Problem set =
[1] Shorten the paragraph that begins "Early in his career Simon wrote for television" in the Neil Simon passage, keeping its main facts.
[2] From the Neil Simon passage, transcribe everything from "He not only" down to "York Times wrote.".

Extract =
⁂

Early in his career Simon wrote for television, including the comedies Your Show of Shows and The Phil Silvers Show. His first Broadway play, Come Blow Your Horn, which opened in 1961, took three years to write, and 20 drafts to perfect, but he quickly became one of the most prolific and influential playwrights of the era. In the 1960s it was not uncommon for Simon to have several Broadway productions running at the same time, many of which were adapted for television and film.

Simon’s plays, such as Barefoot in the ParkThe Odd Couple, and Lost in Yonkers—for which he won a Pulitzer Prize in 1991—remain in heavy rotation on stages large and small. “Since 1970 almost no day has gone by without a professional production of a Neil Simon comedy playing somewhere in the country,” The New Yorker wrote in a 2010 profile.

He not only owned a theater—the Eugene O’Neill—for a time, the Alvin Theatre was renamed in his honor in 1983. “Mr. Simon ruled Broadway when Broadway was still worth ruling,” The New York Times wrote.

Simon’s plays are known for their rich language and snappy punchlines, though he took issue with the idea that they were comedies, referring to his work as drama with comic moments. “I don’t like telling jokes,” he told The Paris Review in 1992. ”I don’t like to hear someone say to me, ‘Tell him that funny thing you said the other day.’ It’s repeating it. I have no more joy in it. Once it’s said, for me it’s over. The same is true once it’s written—I have no more interest in it.”

⁂

Given records =
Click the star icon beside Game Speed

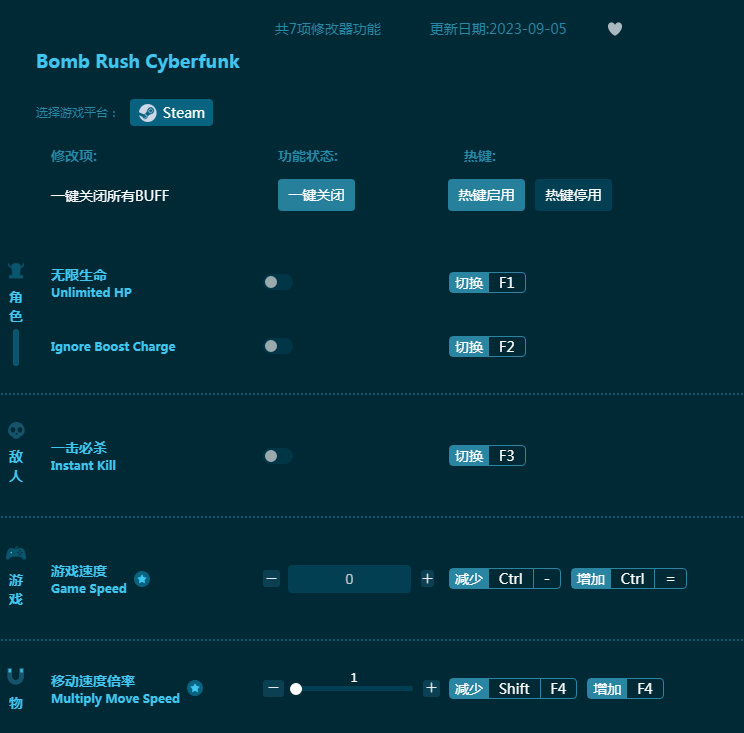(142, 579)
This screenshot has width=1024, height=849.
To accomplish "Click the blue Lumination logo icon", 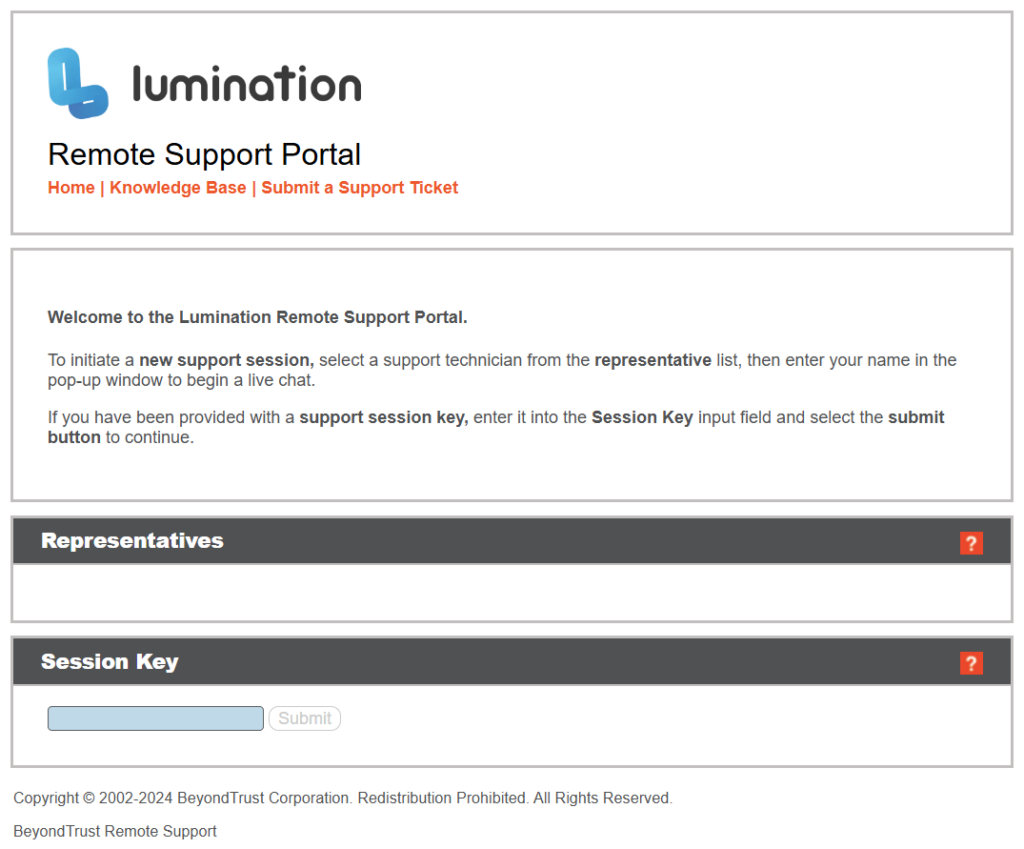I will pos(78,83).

⁂

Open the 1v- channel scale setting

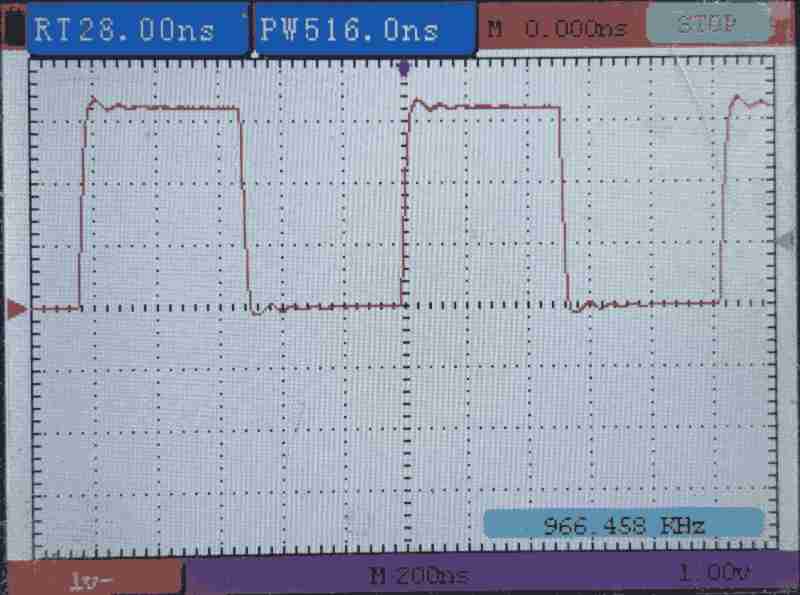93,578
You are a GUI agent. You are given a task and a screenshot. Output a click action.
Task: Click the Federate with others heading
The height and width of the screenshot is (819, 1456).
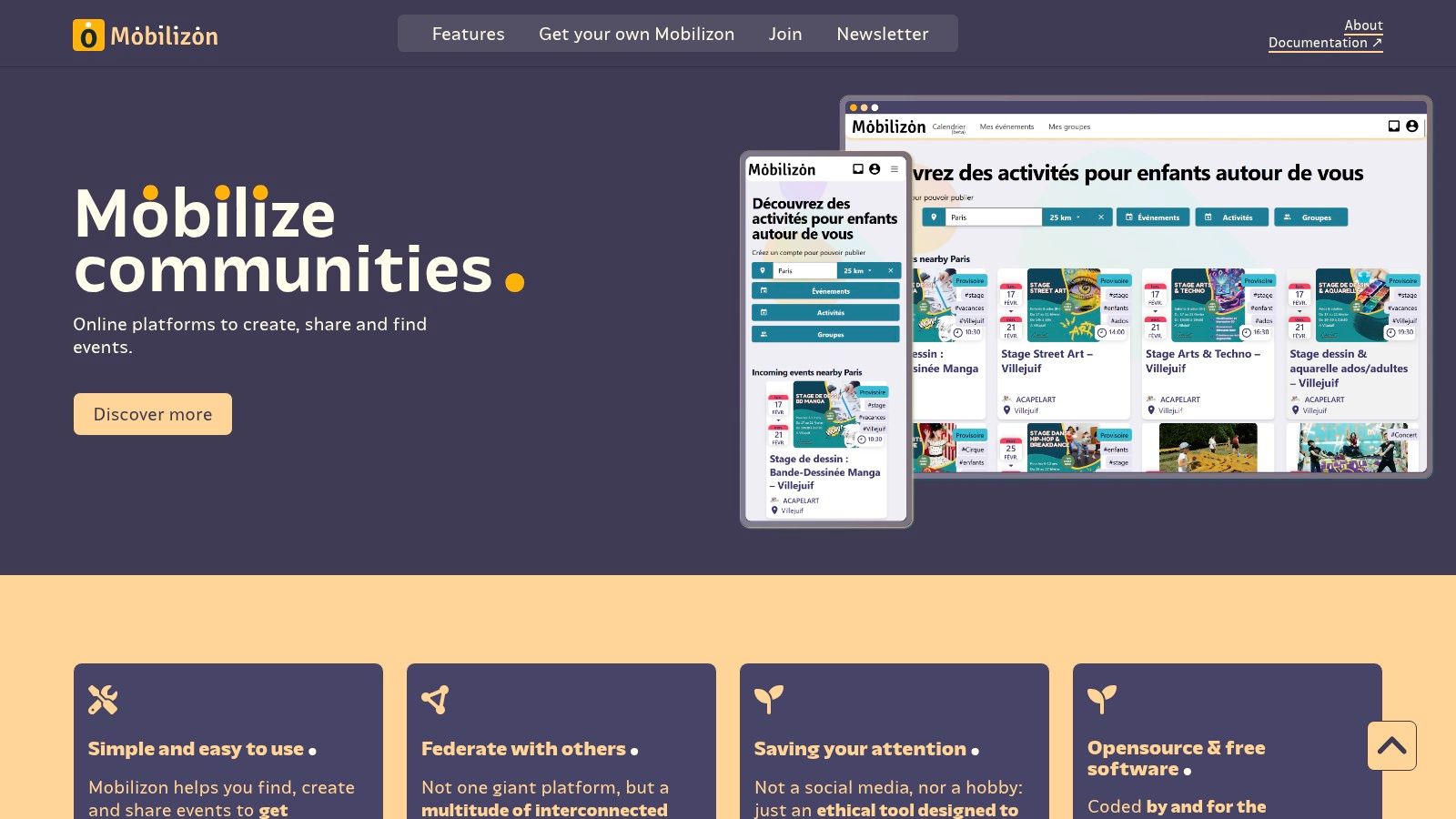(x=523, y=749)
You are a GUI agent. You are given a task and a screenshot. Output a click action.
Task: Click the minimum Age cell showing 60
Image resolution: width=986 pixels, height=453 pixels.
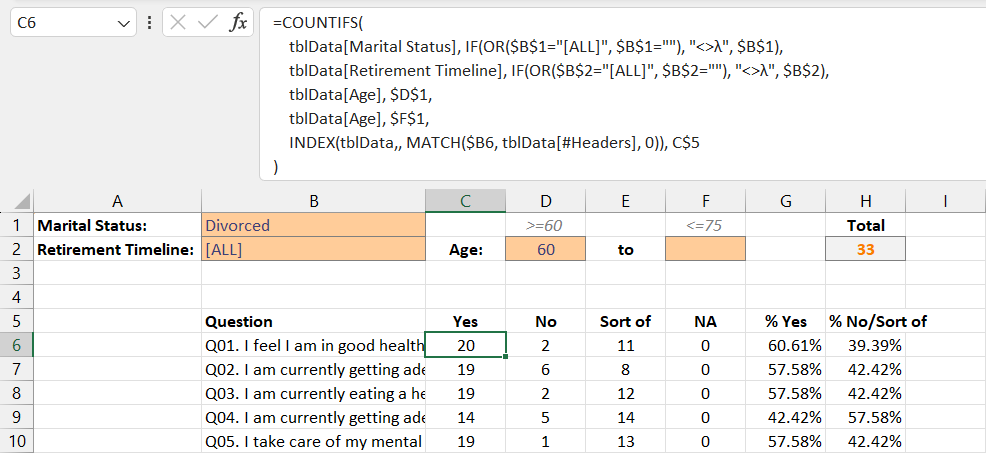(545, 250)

⁂

Answers to each task =
[1] Simon first wrote for TV comedies such as Your Show of Shows and The Phil Silvers Show. His first Broadway play, Come Blow Your Horn (1961), took three years and 20 drafts. He soon became one of the era's most prolific and influential playwrights. In the 1960s he often had several Broadway shows running at once, and many were adapted for television and film.

[2]
He not only owned a theater—the Eugene O’Neill—for a time, the Alvin Theatre was renamed in his honor in 1983. “Mr. Simon ruled Broadway when Broadway was still worth ruling,” The New York Times wrote.